(Text and element pointing rows)
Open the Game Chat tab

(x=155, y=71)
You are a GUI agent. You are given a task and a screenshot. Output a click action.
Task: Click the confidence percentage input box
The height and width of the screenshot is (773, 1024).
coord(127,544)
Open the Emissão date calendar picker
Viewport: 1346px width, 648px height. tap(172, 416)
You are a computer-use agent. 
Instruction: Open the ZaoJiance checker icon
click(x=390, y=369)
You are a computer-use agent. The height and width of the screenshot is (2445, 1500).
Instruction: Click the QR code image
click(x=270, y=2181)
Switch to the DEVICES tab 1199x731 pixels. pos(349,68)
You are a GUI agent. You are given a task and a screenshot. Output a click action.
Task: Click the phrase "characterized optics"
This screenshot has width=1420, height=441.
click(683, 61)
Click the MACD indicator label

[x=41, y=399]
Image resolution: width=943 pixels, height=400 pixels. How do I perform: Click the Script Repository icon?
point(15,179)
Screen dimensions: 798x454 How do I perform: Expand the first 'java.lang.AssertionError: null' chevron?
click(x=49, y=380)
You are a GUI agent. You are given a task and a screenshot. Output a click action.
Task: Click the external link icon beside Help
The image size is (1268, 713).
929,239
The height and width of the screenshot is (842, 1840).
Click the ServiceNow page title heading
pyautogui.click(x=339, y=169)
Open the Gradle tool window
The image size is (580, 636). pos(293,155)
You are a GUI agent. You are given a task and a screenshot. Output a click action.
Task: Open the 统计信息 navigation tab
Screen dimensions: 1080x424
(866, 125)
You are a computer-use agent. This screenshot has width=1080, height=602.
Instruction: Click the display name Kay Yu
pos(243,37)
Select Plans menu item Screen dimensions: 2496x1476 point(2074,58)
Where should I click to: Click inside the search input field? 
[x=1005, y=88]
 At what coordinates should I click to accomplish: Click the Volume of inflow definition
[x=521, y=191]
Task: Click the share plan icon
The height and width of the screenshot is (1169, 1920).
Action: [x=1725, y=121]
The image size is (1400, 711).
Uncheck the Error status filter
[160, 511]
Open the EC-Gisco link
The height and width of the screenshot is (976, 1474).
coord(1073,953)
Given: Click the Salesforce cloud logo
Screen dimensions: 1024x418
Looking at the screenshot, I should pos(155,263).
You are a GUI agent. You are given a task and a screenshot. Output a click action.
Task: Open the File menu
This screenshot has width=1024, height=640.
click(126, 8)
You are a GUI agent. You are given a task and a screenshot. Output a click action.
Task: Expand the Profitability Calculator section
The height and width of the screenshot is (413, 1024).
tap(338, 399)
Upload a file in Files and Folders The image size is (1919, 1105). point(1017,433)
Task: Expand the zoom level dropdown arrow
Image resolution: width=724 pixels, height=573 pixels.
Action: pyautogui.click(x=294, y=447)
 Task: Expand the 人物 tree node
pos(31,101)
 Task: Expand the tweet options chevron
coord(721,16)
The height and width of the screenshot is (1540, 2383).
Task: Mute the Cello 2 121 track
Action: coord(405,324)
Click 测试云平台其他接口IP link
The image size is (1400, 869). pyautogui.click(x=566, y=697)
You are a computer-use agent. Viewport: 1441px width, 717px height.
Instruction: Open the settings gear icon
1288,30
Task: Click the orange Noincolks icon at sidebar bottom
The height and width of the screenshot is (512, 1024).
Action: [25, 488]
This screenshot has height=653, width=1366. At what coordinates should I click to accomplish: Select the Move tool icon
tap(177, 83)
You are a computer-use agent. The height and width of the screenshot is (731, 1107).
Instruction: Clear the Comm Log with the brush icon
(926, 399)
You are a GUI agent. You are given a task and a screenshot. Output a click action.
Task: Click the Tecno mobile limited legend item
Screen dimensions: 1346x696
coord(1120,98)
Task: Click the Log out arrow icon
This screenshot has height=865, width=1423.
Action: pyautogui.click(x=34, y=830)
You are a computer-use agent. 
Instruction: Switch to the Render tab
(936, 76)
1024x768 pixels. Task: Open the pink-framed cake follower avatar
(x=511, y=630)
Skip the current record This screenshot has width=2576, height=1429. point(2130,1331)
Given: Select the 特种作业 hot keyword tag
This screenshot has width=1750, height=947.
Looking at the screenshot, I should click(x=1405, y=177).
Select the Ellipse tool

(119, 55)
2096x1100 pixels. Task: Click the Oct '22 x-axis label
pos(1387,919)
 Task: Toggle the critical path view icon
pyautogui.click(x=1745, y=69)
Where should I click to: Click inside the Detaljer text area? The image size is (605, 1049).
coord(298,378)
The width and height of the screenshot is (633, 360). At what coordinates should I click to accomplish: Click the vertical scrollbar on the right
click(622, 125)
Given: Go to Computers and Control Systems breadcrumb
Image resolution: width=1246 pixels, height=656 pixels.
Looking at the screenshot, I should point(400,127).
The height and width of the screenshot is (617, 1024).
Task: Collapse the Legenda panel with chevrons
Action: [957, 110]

• [Task statement] Retype every one of the rows above without changing anything.

• [The result]
Open the Game Chat tab

(x=155, y=71)
You are a GUI agent. You are given a task and a screenshot. Output a click action.
Task: Click the confidence percentage input box
The height and width of the screenshot is (773, 1024).
coord(127,544)
Open the Emissão date calendar picker
Viewport: 1346px width, 648px height. tap(172, 416)
You are a computer-use agent. 
Instruction: Open the ZaoJiance checker icon
click(x=390, y=369)
You are a computer-use agent. The height and width of the screenshot is (2445, 1500).
Instruction: Click the QR code image
click(x=270, y=2181)
Switch to the DEVICES tab 1199x731 pixels. pos(349,68)
You are a GUI agent. You are given a task and a screenshot. Output a click action.
Task: Click the phrase "characterized optics"
This screenshot has width=1420, height=441.
click(683, 61)
Click the MACD indicator label

[x=41, y=399]
Image resolution: width=943 pixels, height=400 pixels. How do I perform: Click the Script Repository icon?
point(15,179)
Screen dimensions: 798x454 How do I perform: Expand the first 'java.lang.AssertionError: null' chevron?
click(x=49, y=380)
You are a GUI agent. You are given a task and a screenshot. Output a click action.
Task: Click the external link icon beside Help
The image size is (1268, 713).
929,239
The height and width of the screenshot is (842, 1840).
Click the ServiceNow page title heading
pyautogui.click(x=339, y=169)
Open the Gradle tool window
The image size is (580, 636). pos(293,155)
You are a GUI agent. You are given a task and a screenshot. Output a click action.
Task: Open the 统计信息 navigation tab
Screen dimensions: 1080x424
(866, 125)
You are a computer-use agent. This screenshot has width=1080, height=602.
Instruction: Click the display name Kay Yu
pos(243,37)
Select Plans menu item Screen dimensions: 2496x1476 point(2074,58)
Where should I click to: Click inside the search input field? 
[x=1005, y=88]
 At what coordinates should I click to accomplish: Click the Volume of inflow definition
[x=521, y=191]
Task: Click the share plan icon
The height and width of the screenshot is (1169, 1920).
Action: [x=1725, y=121]
The image size is (1400, 711).
Uncheck the Error status filter
[160, 511]
Open the EC-Gisco link
The height and width of the screenshot is (976, 1474).
coord(1073,953)
Given: Click the Salesforce cloud logo
Screen dimensions: 1024x418
Looking at the screenshot, I should pos(155,263).
You are a GUI agent. You are given a task and a screenshot. Output a click action.
Task: Open the File menu
This screenshot has width=1024, height=640.
click(126, 8)
You are a GUI agent. You are given a task and a screenshot. Output a click action.
Task: Expand the Profitability Calculator section
The height and width of the screenshot is (413, 1024).
tap(338, 399)
Upload a file in Files and Folders The image size is (1919, 1105). point(1017,433)
Task: Expand the zoom level dropdown arrow
Image resolution: width=724 pixels, height=573 pixels.
Action: pyautogui.click(x=294, y=447)
 Task: Expand the 人物 tree node
pos(31,101)
 Task: Expand the tweet options chevron
coord(721,16)
The height and width of the screenshot is (1540, 2383).
Task: Mute the Cello 2 121 track
Action: coord(405,324)
Click 测试云平台其他接口IP link
The image size is (1400, 869). pyautogui.click(x=566, y=697)
You are a computer-use agent. Viewport: 1441px width, 717px height.
Instruction: Open the settings gear icon
1288,30
Task: Click the orange Noincolks icon at sidebar bottom
The height and width of the screenshot is (512, 1024).
Action: [25, 488]
This screenshot has height=653, width=1366. At what coordinates should I click to accomplish: Select the Move tool icon
tap(177, 83)
You are a computer-use agent. The height and width of the screenshot is (731, 1107).
Instruction: Clear the Comm Log with the brush icon
(926, 399)
You are a GUI agent. You are given a task and a screenshot. Output a click action.
Task: Click the Tecno mobile limited legend item
Screen dimensions: 1346x696
coord(1120,98)
Task: Click the Log out arrow icon
This screenshot has height=865, width=1423.
Action: pyautogui.click(x=34, y=830)
You are a computer-use agent. 
Instruction: Switch to the Render tab
(936, 76)
1024x768 pixels. Task: Open the pink-framed cake follower avatar
(x=511, y=630)
Skip the current record This screenshot has width=2576, height=1429. point(2130,1331)
Given: Select the 特种作业 hot keyword tag
This screenshot has width=1750, height=947.
Looking at the screenshot, I should click(x=1405, y=177).
Select the Ellipse tool

(119, 55)
2096x1100 pixels. Task: Click the Oct '22 x-axis label
pos(1387,919)
 Task: Toggle the critical path view icon
pyautogui.click(x=1745, y=69)
Where should I click to: Click inside the Detaljer text area? The image size is (605, 1049).
coord(298,378)
The width and height of the screenshot is (633, 360). At what coordinates should I click to accomplish: Click the vertical scrollbar on the right
click(622, 125)
Given: Go to Computers and Control Systems breadcrumb
Image resolution: width=1246 pixels, height=656 pixels.
Looking at the screenshot, I should point(400,127).
The height and width of the screenshot is (617, 1024).
Task: Collapse the Legenda panel with chevrons
Action: [957, 110]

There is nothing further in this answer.